DATA TO USE:

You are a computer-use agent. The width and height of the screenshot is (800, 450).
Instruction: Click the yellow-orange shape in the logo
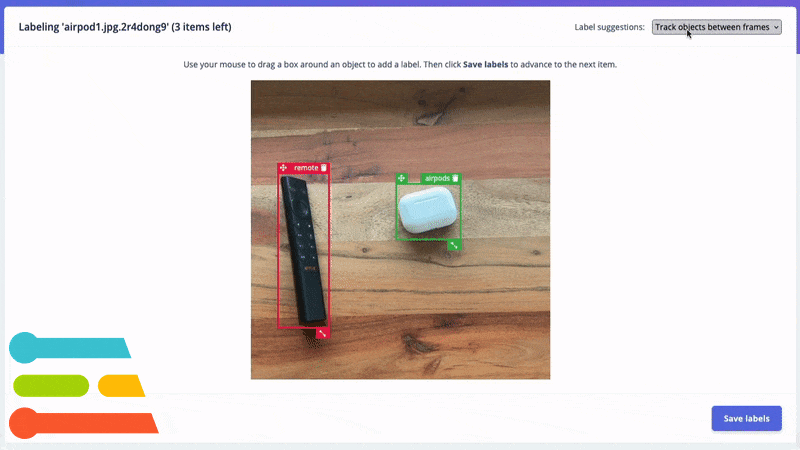[x=121, y=386]
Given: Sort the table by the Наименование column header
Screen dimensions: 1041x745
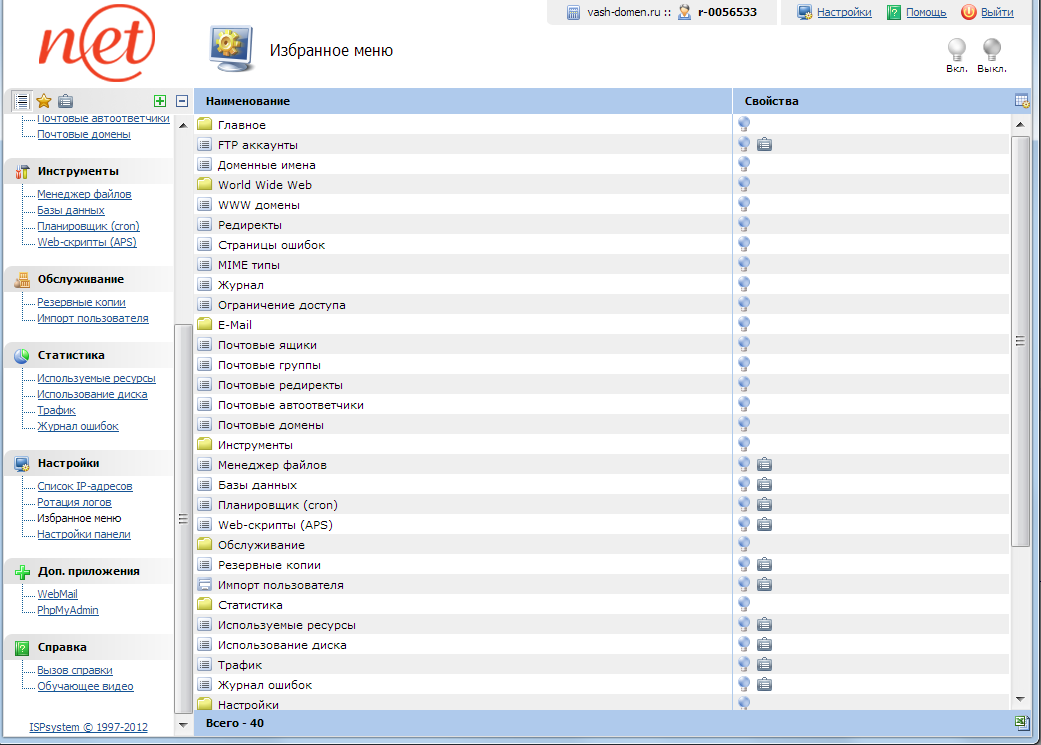Looking at the screenshot, I should click(248, 101).
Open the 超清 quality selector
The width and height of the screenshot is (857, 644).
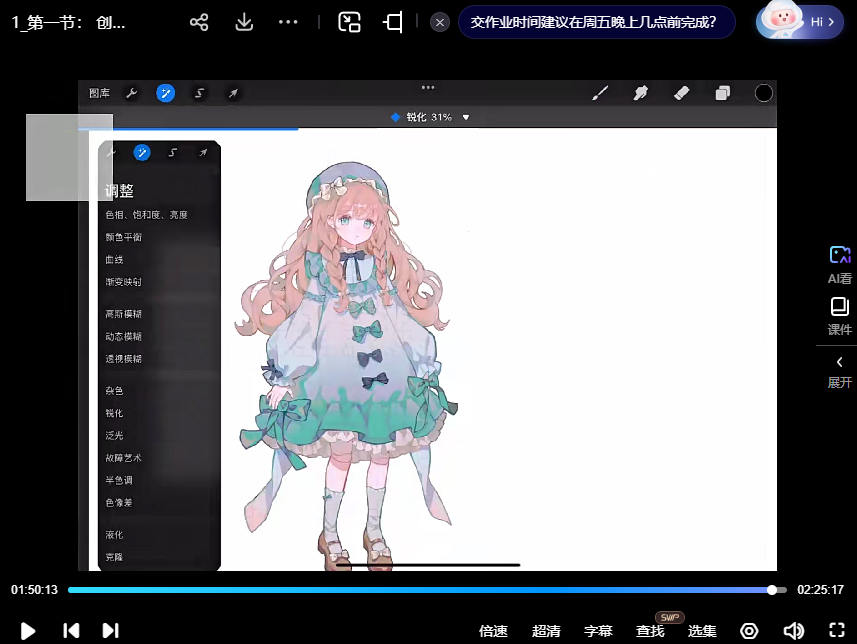(x=546, y=631)
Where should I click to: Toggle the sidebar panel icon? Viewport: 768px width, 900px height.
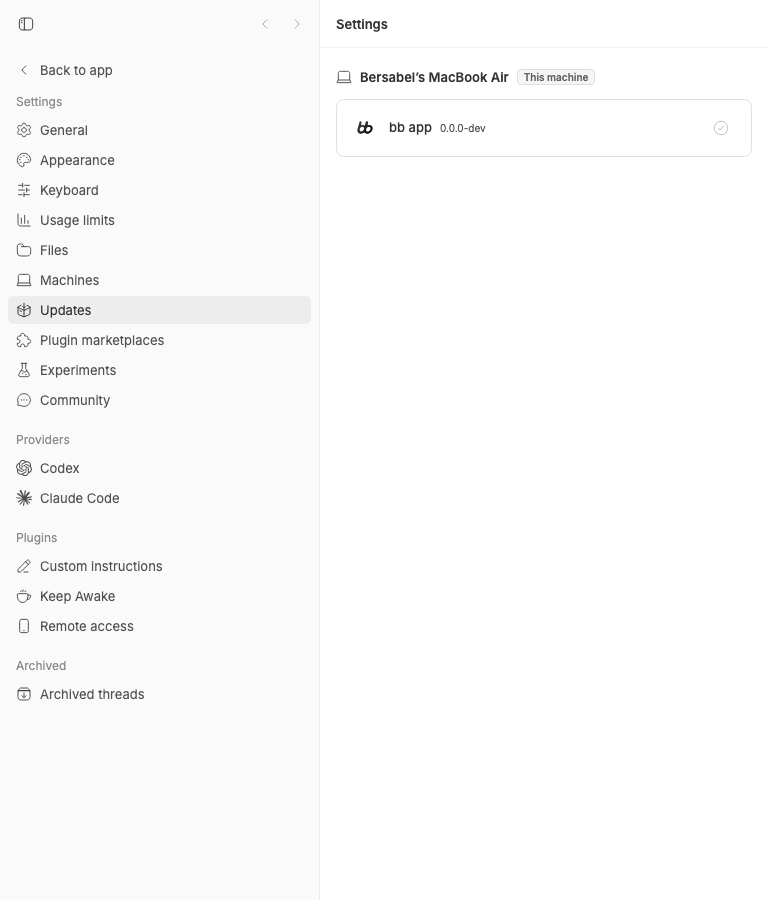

EXERCISE DESCRIPTION: Give the records again exactly as they stand, so that only the pictures are missing.

EXERCISE SOLUTION:
You are a computer-use agent. The width and height of the screenshot is (800, 450).
Instruction: Click the yellow-orange shape in the logo
[x=121, y=386]
Given: Sort the table by the Наименование column header
Screen dimensions: 1041x745
Looking at the screenshot, I should click(248, 101).
Open the 超清 quality selector
The width and height of the screenshot is (857, 644).
(x=546, y=631)
Where should I click to: Toggle the sidebar panel icon? Viewport: 768px width, 900px height.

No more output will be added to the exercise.